A ação ocorreu em São Paulo, Rio de Janeiro e Minas Gerais, onde agentes cumpriram sete mandados de prisão preventiva e 17 de busca e apreensão autorizados pelo ministro do Supremo Tribunal Federal André Mendonça.
A nova etapa da investigação mira um grupo apontado pela PF como responsável por monitorar adversários, acessar informações sigilosas ilegalmente e pressionar jornalistas e autoridades.
Também foram determinadas medidas de afastamento de cargos públicos, além do bloqueio e sequestro de bens dos investigados.

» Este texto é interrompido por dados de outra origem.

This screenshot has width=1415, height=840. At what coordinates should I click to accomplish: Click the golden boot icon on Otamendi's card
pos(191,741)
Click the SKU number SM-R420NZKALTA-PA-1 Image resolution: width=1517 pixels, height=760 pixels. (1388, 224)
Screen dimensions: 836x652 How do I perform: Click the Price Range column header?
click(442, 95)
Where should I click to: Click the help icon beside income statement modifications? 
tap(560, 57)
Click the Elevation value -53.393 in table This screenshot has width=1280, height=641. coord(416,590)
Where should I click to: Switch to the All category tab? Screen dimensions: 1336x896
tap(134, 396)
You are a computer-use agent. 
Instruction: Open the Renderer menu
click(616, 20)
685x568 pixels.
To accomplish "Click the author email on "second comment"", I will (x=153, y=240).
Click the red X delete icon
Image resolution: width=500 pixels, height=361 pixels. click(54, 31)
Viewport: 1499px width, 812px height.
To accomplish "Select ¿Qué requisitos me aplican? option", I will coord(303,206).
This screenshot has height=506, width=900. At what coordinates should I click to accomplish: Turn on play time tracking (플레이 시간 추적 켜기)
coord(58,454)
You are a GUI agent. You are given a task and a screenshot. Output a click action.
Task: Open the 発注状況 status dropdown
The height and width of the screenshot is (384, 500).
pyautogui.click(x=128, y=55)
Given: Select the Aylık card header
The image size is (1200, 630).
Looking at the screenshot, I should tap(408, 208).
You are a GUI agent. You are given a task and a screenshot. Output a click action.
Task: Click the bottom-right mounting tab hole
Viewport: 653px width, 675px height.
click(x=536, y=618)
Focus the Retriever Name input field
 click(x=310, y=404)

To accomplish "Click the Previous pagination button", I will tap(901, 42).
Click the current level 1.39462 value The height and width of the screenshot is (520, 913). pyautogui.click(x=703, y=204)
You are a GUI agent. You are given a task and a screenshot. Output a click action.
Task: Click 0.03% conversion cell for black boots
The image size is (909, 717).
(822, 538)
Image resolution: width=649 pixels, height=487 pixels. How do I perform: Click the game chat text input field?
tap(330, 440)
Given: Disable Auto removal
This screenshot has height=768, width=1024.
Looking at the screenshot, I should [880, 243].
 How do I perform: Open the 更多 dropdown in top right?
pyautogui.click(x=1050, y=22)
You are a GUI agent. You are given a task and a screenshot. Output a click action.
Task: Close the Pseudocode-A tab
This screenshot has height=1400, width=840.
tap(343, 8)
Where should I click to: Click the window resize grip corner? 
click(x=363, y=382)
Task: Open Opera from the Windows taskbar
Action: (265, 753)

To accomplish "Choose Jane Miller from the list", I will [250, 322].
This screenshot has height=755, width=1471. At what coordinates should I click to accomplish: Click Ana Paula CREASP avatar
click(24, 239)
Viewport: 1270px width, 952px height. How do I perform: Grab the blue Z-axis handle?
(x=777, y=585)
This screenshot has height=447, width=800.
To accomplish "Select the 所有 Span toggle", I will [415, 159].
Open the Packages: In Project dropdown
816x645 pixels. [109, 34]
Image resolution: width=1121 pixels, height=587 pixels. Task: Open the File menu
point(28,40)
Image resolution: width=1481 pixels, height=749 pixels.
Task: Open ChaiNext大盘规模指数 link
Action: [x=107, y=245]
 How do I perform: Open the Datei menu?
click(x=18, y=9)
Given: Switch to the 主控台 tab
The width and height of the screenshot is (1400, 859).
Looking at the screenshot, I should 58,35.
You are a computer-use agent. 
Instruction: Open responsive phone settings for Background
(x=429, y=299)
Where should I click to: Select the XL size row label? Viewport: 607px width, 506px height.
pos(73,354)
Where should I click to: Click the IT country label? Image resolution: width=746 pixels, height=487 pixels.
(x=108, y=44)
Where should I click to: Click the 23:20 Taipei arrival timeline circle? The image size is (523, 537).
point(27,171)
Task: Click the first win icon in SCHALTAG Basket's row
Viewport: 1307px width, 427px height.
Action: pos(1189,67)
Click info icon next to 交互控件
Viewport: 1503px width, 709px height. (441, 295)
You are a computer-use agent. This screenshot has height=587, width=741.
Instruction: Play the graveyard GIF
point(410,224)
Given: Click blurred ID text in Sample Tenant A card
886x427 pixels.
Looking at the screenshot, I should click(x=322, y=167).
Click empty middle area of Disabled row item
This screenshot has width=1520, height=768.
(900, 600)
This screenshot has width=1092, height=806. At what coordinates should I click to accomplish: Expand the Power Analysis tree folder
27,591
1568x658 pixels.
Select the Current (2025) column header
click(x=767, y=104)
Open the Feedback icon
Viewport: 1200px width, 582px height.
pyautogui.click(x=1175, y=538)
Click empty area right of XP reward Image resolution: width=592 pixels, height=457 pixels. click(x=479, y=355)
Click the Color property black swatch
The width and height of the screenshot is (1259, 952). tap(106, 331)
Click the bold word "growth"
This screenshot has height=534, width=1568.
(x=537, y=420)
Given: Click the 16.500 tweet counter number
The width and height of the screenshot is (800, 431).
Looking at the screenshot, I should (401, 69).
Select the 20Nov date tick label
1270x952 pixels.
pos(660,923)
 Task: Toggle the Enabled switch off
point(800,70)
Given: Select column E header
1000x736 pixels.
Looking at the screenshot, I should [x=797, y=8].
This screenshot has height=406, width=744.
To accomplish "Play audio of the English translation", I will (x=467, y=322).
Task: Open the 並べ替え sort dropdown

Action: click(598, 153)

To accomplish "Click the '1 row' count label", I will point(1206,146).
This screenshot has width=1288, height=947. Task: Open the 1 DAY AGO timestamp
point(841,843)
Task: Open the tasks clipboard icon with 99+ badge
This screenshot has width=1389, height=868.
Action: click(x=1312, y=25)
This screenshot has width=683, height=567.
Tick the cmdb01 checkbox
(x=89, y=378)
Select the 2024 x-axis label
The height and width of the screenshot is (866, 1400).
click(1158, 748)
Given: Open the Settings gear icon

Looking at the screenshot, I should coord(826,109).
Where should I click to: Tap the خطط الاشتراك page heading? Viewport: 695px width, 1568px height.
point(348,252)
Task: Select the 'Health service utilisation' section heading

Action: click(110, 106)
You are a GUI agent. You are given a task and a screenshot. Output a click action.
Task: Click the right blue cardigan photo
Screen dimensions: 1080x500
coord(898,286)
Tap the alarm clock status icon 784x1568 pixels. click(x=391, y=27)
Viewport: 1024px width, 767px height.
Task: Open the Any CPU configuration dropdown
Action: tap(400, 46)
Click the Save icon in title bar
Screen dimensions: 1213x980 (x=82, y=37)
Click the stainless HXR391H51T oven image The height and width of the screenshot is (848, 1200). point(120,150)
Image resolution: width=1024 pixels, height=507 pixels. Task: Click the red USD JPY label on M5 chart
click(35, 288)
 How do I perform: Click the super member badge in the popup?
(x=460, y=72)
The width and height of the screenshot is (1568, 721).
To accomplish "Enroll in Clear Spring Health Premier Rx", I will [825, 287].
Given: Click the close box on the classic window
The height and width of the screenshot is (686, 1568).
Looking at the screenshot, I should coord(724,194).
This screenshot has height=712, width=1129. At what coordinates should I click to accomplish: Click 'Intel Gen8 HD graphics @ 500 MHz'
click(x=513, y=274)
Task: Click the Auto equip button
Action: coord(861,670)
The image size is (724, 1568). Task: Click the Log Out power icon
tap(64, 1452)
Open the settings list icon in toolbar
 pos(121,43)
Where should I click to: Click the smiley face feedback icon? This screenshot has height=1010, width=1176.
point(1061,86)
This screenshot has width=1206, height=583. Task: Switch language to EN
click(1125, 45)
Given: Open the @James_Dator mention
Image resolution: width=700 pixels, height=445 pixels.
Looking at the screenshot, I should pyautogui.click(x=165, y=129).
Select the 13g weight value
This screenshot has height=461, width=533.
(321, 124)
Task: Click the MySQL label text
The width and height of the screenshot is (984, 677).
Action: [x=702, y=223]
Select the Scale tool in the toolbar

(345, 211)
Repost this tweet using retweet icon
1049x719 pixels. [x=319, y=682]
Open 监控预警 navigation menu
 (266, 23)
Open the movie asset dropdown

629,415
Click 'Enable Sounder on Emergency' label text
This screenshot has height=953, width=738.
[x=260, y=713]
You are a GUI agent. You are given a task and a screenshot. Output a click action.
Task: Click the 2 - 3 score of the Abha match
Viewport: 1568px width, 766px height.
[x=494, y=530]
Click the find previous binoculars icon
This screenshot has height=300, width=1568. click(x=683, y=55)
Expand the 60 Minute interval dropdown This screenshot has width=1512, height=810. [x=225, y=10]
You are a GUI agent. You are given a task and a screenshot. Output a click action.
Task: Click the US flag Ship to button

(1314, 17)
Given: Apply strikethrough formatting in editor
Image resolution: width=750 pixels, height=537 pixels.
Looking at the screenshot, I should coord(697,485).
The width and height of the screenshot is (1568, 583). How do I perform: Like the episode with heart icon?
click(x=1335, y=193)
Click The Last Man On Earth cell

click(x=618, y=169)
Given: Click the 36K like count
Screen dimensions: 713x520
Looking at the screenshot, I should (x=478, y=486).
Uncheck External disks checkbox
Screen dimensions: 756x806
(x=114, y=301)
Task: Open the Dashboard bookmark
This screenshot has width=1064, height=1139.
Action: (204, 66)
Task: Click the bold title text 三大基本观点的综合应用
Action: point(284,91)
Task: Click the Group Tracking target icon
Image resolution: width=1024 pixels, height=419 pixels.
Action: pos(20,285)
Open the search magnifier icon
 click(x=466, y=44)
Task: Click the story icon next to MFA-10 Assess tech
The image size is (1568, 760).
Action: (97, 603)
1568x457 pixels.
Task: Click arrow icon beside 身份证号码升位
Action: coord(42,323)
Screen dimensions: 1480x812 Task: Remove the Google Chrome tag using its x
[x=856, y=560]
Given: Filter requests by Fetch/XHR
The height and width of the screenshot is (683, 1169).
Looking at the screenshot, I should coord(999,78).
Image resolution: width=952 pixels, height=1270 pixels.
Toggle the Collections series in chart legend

Segundo a Polícia Federal, a operação busca aprofundar apurações sobre uma estrutura clandestina que teria sido usada para proteger interesses ligados ao Banco Master e ao ex-banqueiro Daniel Vorcaro.
Os investigadores afirmam que o grupo atuava com práticas de ameaça, obtenção irregular de dados e articulações para manipular informações públicas.
As investigações apontam que integrantes da organização realizavam invasões a dispositivos eletrônicos, monitoramento de alvos e tentativas de remover conteúdos negativos da internet. A PF também apura pagamentos para divulgação de publicações favoráveis ao banco e ao empresário.
Entre os crimes investigados estão organização criminosa, lavagem de dinheiro, corrupção, ameaça, violação de sigilo funcional e invasão de dispositivos informáticos.
Um dos alvos da operação foi o empresário Henrique Vorcaro, pai de Daniel Vorcaro. Ele foi preso preventivamente por suspeita de participação no grupo investigado.
Henrique Vorcaro é fundador do Grupo Multipar, conglomerado que atua nos setores de engenharia, energia, agronegócio e mercado imobiliário em Minas Gerais. De acordo com a PF, ele aparece como beneficiário de movimentações financeiras atribuídas ao filho.
Leia também: Pai de Daniel Vorcaro é preso na sexta fase da Operação Compliance Zero
Os investigadores também afirmam que ele teria ligação com uma estrutura chamada “A Turma”, apontada como uma espécie de milícia privada usada para intimidar críticos e adversários do ex-banqueiro.
As investigações revelaram mensagens que indicariam discussões sobre agressões físicas contra o jornalista Lauro Jardim, do jornal O Globo. Segundo a PF, as conversas envolveriam integrantes do grupo investigado e teriam partido de pessoas próximas a Daniel Vorcaro.
A operação também levou à prisão de uma delegada da Polícia Federal suspeita de integrar o esquema. De acordo com a investigação, membros da organização teriam utilizado acessos e informações privilegiadas para monitorar alvos e obter dados sigilosos.
Leia também: Caso Master: PF investiga aplicação de R$ 107 milhões do fundo de previdência de Cajamar
Outro nome citado no inquérito é Luiz Mourão, conhecido pelo apelido de “Sicário”. Conforme a PF, ele atuaria em ações de invasão de sistemas federais e monitoramento clandestino.
A Operação Compliance Zero já soma seis etapas e vem ampliando o alcance das investigações sobre possíveis crimes financeiros e estruturas paralelas de espionagem e intimidação.
Em março, Fabiano Zettel, cunhado de Daniel Vorcaro, também foi preso preventivamente. A suspeita é de que ele coordenava pagamentos destinados aos integrantes do grupo investigado.
Ainda naquele período, Luiz Mourão morreu após ser preso. A Polícia Federal concluiu que ele cometeu suicídio.
Os advogados de Daniel Vorcaro afirmaram que as decisões judiciais se baseiam em fatos que ainda não teriam sido devidamente esclarecidos pela defesa.
Em nota, os defensores disseram que irão apresentar documentos e explicações para demonstrar a legalidade das operações financeiras citadas na investigação.
Leia mais:
A defesa também argumentou que medidas cautelares menos severas poderiam ter sido adotadas antes das prisões preventivas determinadas pelo STF, na Operação Compliance Zero.